先前的研究表明,达卡巴嗪和替莫唑胺对难治性急性白血病可能非常有效。它们的活性主要依赖于在DNA中鸟嘌呤的O(6)位生成甲基加合物。高水平的O(6)-甲基鸟嘌呤-DNA甲基转移酶(MGMT)或缺陷的错配修复(MMR)系统与细胞对三氮烯的耐药性有关。MGMT抑制剂O(6)-(4-溴噻吩基)鸟嘌呤(洛美胍曲)可在体外恢复MMR功能正常的原始细胞对替莫唑胺的敏感性。20世纪70年代初,我们发现,在体内,三氮烯化合物可诱导小鼠白血病中出现新的移植抗原(“化学异种化”,CX)。I类MHC分子呈递的非自身肽是由三氮烯诱导的体细胞突变产生的,这些突变影响可在小鼠基因组中检测到的逆转录病毒序列。此外,初步实验表明人类癌细胞也可发生CX。因此,我们为白血病患者设计了如下化学免疫治疗策略:(a) 细胞减灭和假设的CX阶段,即使用洛美胍曲(抑制MGMT活性)和替莫唑胺(杀死敏感原始细胞并可能在耐药白血病细胞中诱导CX)进行治疗;(b) 使用白细胞介素-2的免疫反应恢复阶段(可能恢复免疫反应并利用假设的、三氮烯诱导的CX)。
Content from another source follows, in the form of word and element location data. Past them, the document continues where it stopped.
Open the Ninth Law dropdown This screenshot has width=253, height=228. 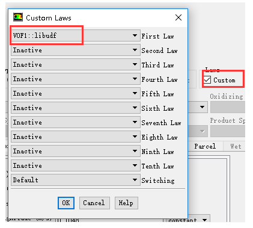point(76,151)
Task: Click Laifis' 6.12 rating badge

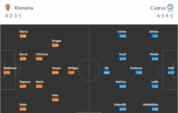Action: click(155, 86)
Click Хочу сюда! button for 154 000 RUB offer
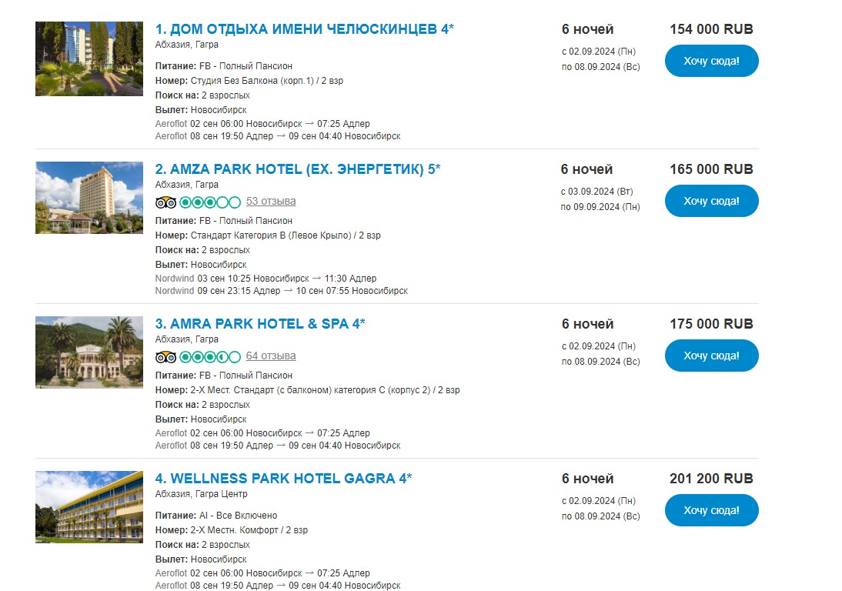842x591 pixels. click(x=711, y=62)
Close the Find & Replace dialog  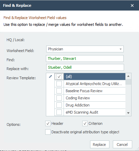[x=132, y=5]
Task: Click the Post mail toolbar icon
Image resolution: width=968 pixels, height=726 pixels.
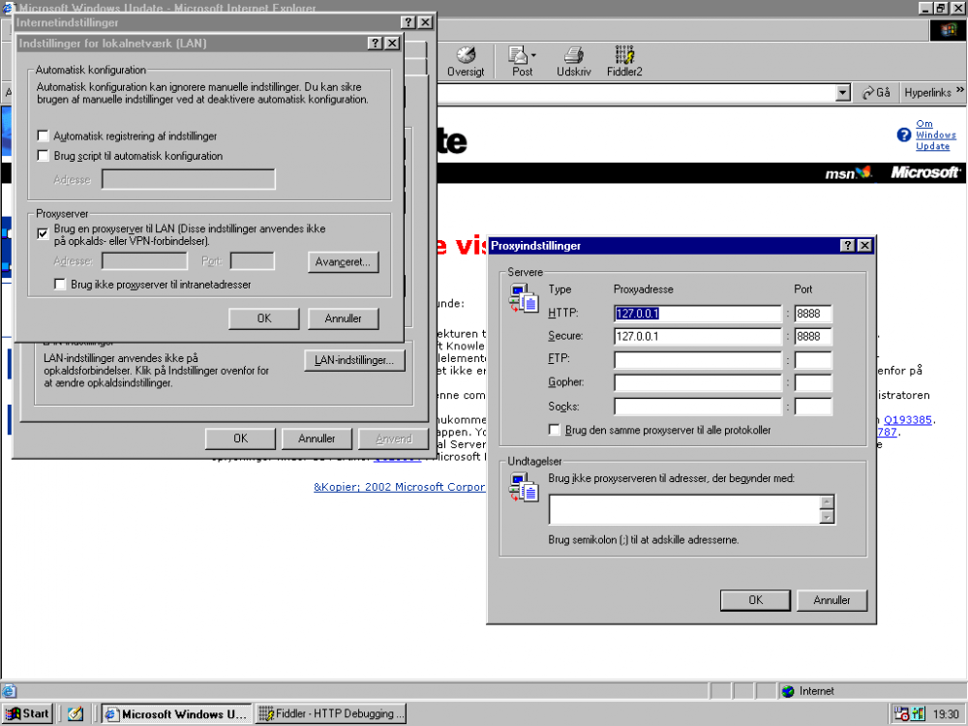Action: [x=518, y=55]
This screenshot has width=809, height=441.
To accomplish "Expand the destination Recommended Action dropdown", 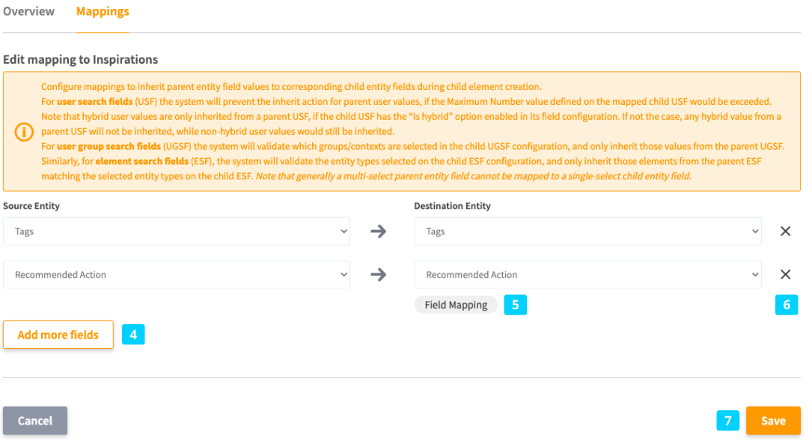I will point(587,275).
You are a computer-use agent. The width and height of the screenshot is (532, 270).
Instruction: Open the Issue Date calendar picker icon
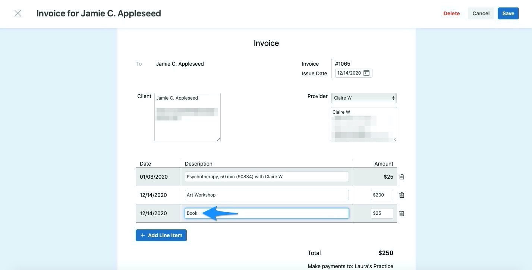click(x=366, y=73)
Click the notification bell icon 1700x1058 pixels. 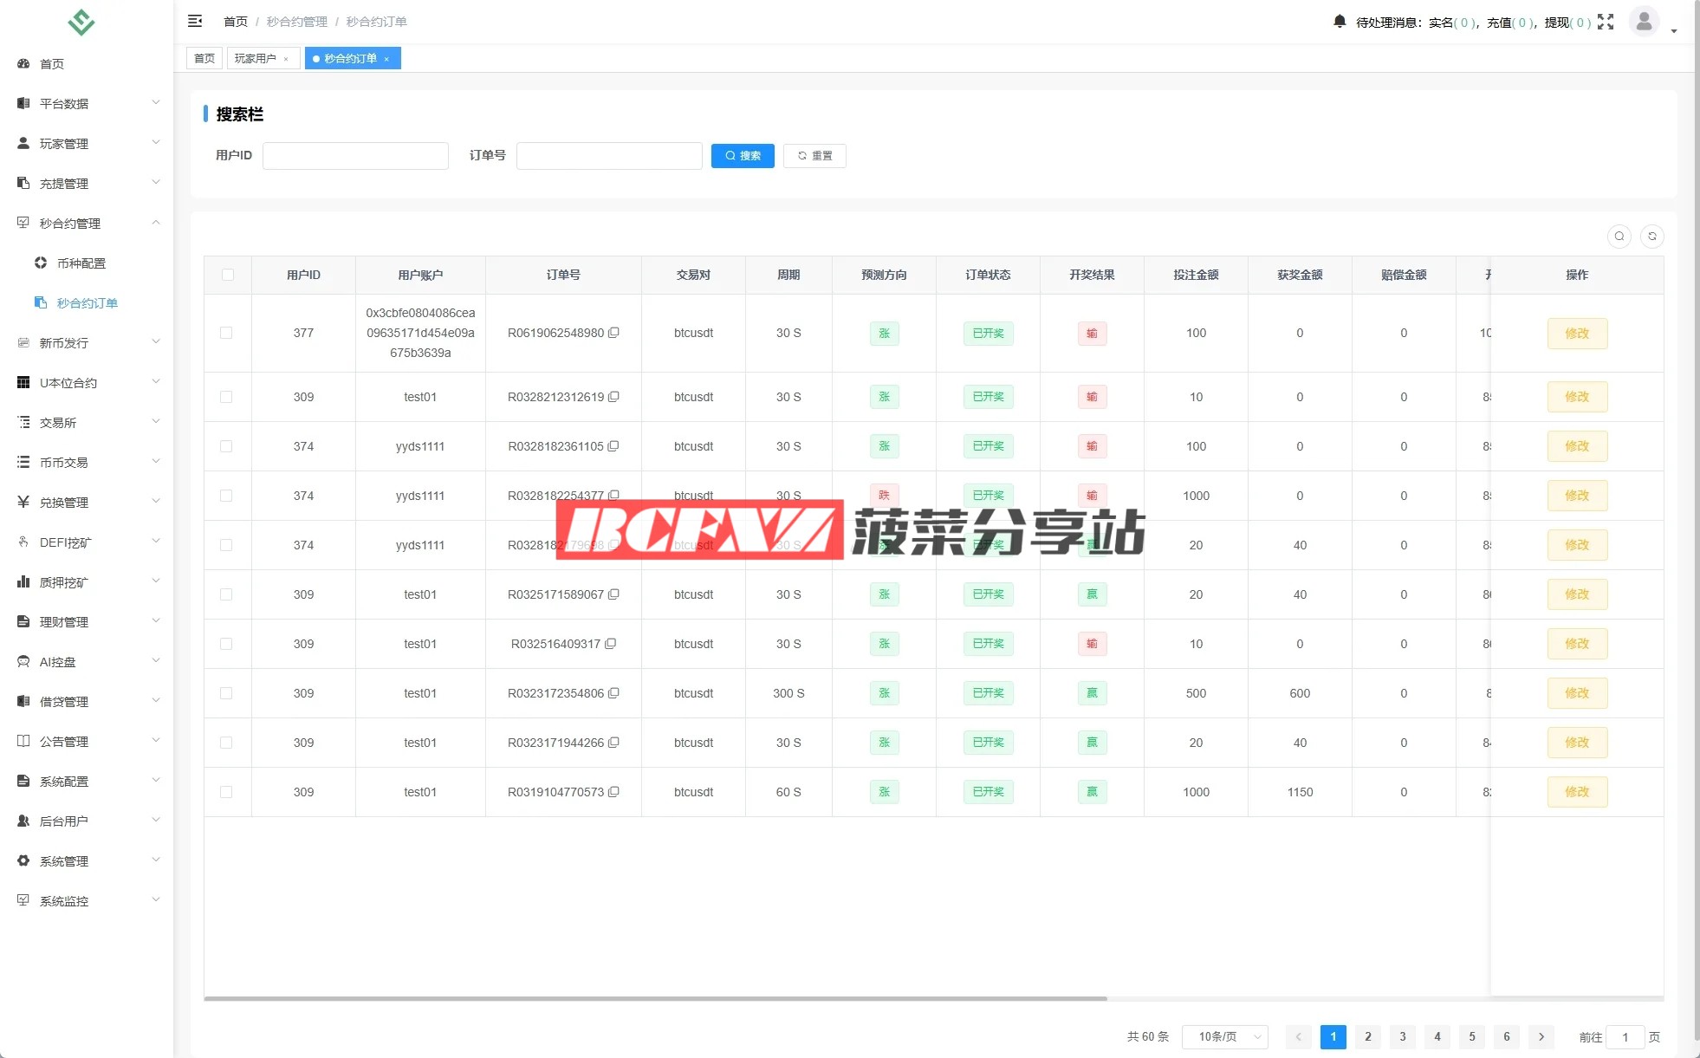point(1340,21)
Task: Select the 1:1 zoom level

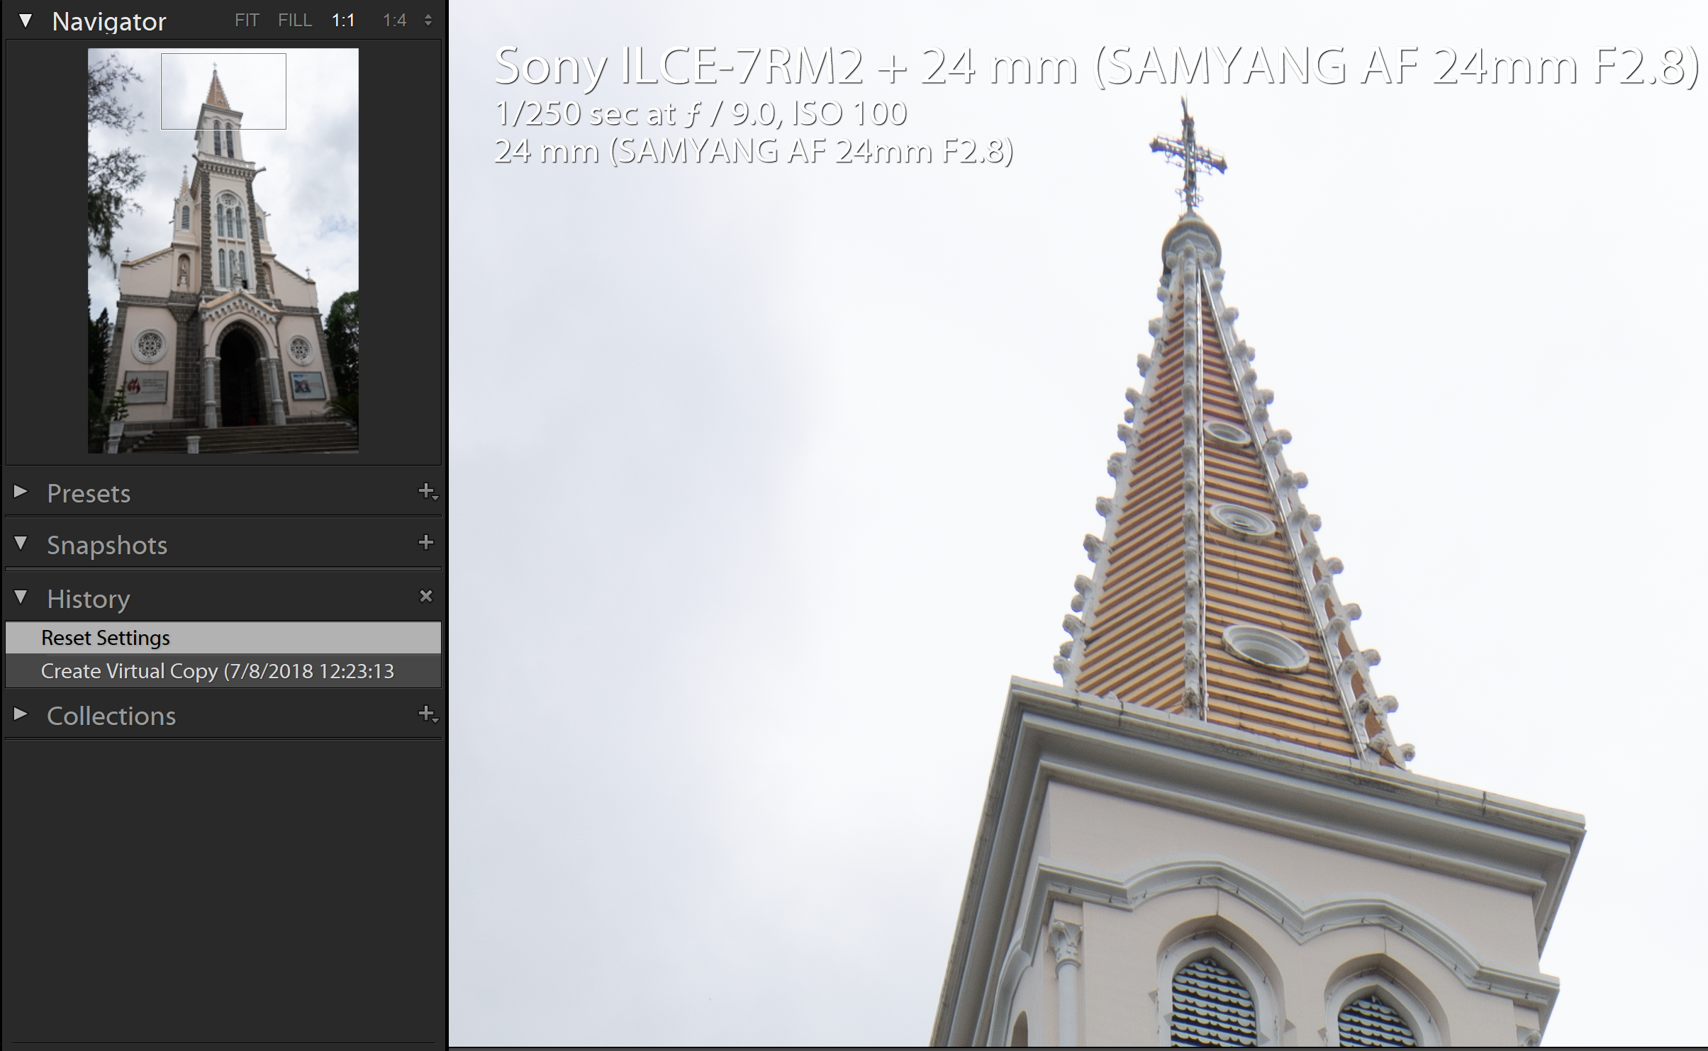Action: (x=343, y=21)
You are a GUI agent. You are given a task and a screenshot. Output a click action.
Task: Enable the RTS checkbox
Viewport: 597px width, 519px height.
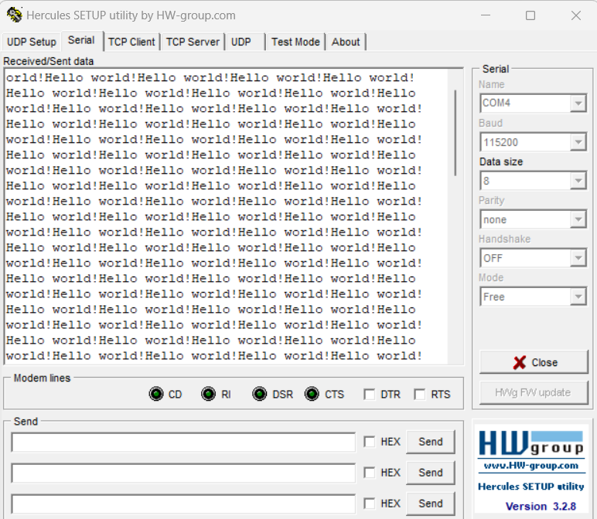(x=420, y=395)
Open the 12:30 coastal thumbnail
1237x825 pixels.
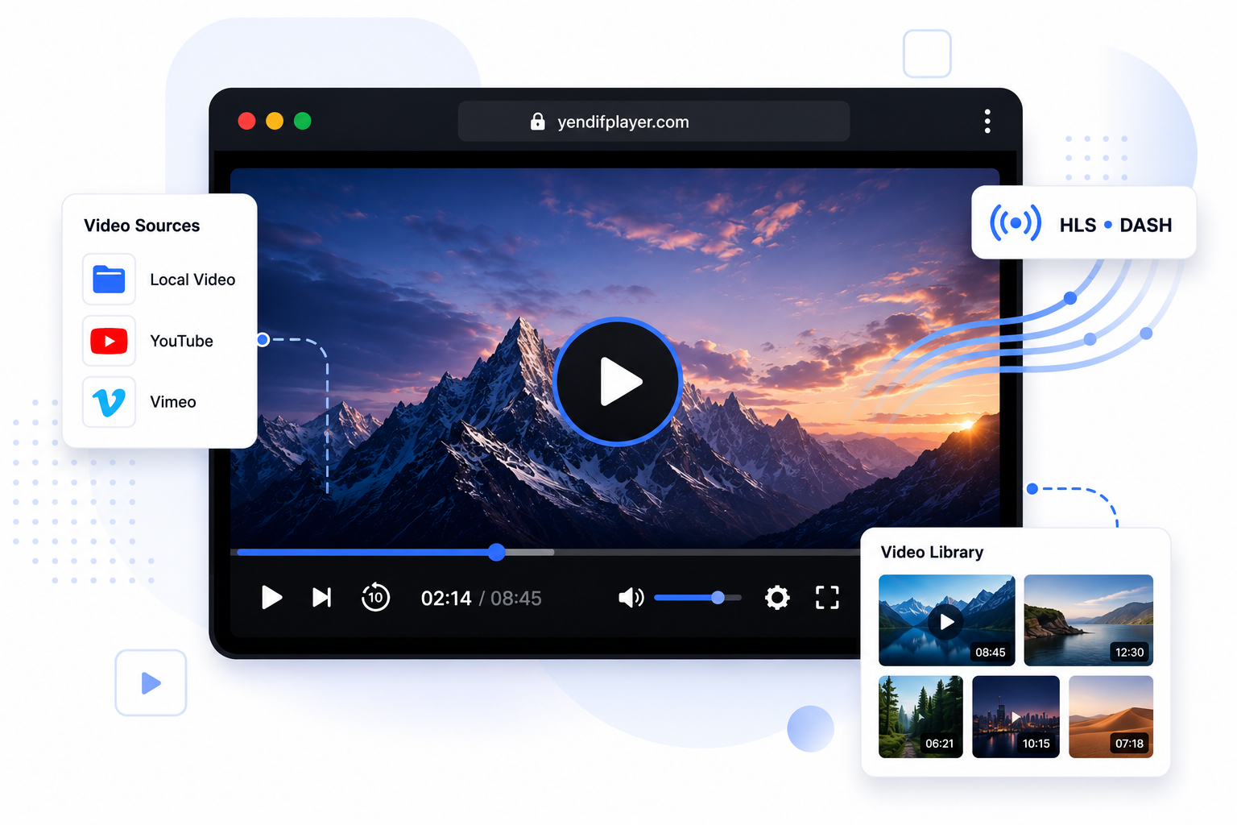(x=1088, y=620)

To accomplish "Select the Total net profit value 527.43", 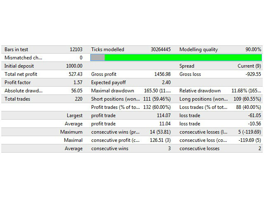I will tap(75, 74).
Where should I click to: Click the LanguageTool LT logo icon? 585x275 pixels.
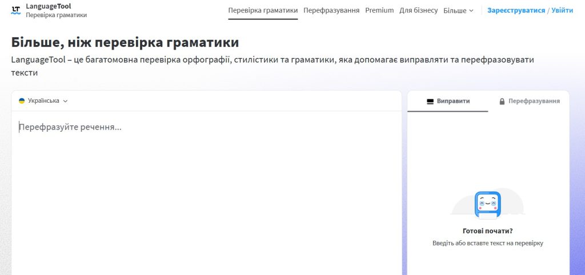click(15, 10)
在此,我们展示了一项针对难治性/复发性急性白血病患者正在进行的初步研究结果。在所有测试病例中,洛美胍曲在体内抑制了MGMT活性。8名患者中有6名在外周血或骨髓中显示原始细胞部分或完全消失。我们观察到严重且持久的骨髓抑制,并伴有有限的非血液学毒性。截至目前,两名患者存活(分别为9个月和10个月后),四名死于机会性感染,两名死于疾病进展。这项研究证实了三氮烯在白血病中的潜在作用,并突出了洛美胍曲在克服耐药性方面的作用。需要进一步研究以确定替莫唑胺是否能在人类白血病中诱导CX,从而为控制微小残留病提供一种新方法。